Here comes someone, an old lady covered in rags with a nice-looking scarf, pushing a grocery cart with torn boxes full of rags, or maybe that’s her wardrobe.

Hey, Bag Lady, you got time to talk to me? Just a couple of quick questions.

First, how do you think it’ll end?

It won’t?

Extension of “term limits” due to extraordinary circumstances?

What “circumstances?”

Any that he’s made up. What are you, a philosopher?

Okay, that’s enough of you. By the way, where you get that scarf?

Black Friday basement sale? First in line? That fits.

Here comes another sucker, ah, I mean another person to interview.

A quick question, for you, sir, if you please.

What’s with the three-piece suit, you a lawyer or going for a job interview?

Collect Food Stamps?

So here’s the question: does Congress have ANY input in today’s events, or are they just a hunk of Swiss Cheese?

Just the holes, forget the cheese?

Oh, hello, Officer.

Just asking questions.

Didn’t know I needed a permit.

Well, no, I don’t have a permit. How about taking the wax out of your ears. Disrespect? You haven’t heard the half of it.

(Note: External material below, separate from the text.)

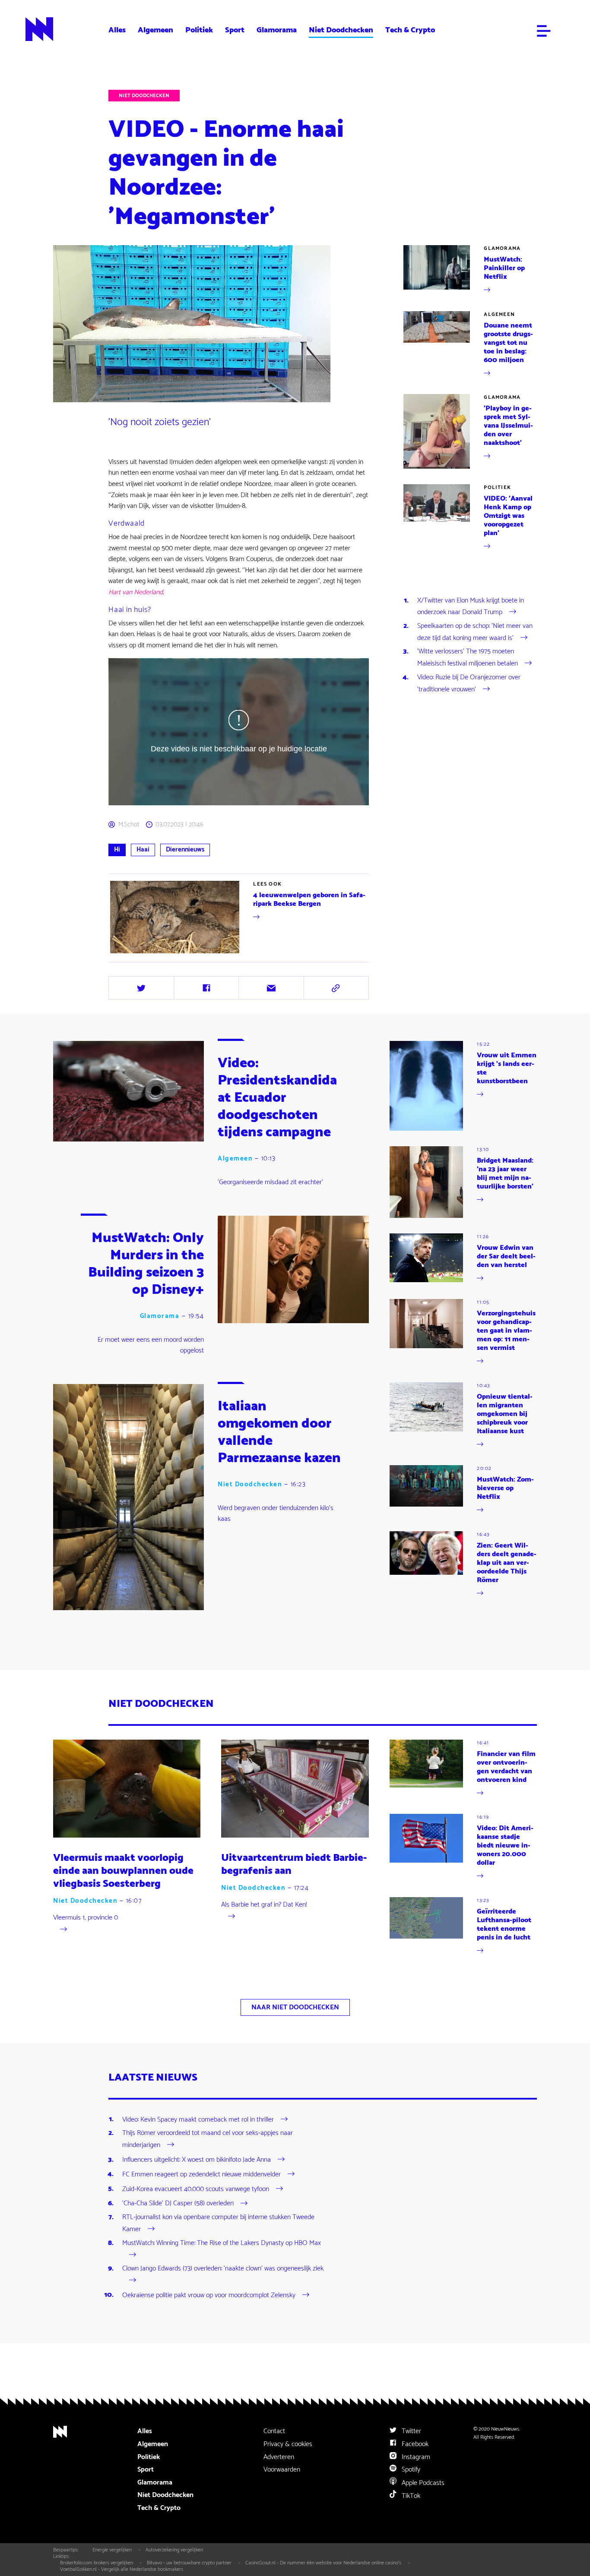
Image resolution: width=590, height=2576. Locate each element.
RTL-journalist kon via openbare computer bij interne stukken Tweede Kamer (218, 2223)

Why don’t you do your job and arrest Eric Holder for his perjury when he testified in Congress?

Oh, you wouldn’t know anything about that?

What about Obama not being Constitutionally qualified to hold the office of president, let alone being a felon for using a stolen Social Security number.

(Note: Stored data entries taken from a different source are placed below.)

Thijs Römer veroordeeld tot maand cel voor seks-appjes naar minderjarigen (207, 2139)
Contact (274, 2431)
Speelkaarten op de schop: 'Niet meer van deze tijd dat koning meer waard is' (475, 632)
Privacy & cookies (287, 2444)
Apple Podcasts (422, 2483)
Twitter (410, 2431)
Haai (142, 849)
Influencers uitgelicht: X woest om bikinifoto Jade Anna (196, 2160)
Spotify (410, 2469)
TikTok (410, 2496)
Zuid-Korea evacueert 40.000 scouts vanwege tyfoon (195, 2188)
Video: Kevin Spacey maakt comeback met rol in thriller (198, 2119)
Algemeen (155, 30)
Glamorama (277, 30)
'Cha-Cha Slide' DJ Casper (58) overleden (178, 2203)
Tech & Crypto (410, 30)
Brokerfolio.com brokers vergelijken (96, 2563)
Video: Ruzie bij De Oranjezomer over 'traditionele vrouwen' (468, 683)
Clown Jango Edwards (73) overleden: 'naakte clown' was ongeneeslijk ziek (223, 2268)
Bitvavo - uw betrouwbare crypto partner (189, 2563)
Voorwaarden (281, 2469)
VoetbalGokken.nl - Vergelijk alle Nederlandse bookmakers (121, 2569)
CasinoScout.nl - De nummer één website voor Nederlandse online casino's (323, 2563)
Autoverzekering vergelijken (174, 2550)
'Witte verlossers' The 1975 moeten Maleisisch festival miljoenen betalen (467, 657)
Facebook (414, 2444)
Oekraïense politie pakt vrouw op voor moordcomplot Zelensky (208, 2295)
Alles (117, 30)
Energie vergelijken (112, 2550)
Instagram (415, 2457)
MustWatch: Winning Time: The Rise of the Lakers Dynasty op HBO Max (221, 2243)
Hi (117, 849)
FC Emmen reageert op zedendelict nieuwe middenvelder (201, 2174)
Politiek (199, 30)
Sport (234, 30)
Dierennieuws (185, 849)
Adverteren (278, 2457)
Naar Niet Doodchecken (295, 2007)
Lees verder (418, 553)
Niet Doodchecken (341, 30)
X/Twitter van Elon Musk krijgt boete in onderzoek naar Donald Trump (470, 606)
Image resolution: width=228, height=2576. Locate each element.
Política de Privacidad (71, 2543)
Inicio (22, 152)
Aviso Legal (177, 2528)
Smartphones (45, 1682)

You’ve got to be kidding me. You mean you really don’t know that Obama (or whatever his name is) is an illegal, a felon, a Muslim plant whose job is to destroy our country by making the Constitution null and void?

Obstruction? Obstruction of what, you being too darn stupid to do your job, to protect and defend the Constitution. You did take the Oath, didn’t you?

Anything I say can be used against me?

Well, then, how about you are one dumb sorry bunny, how’s that fit?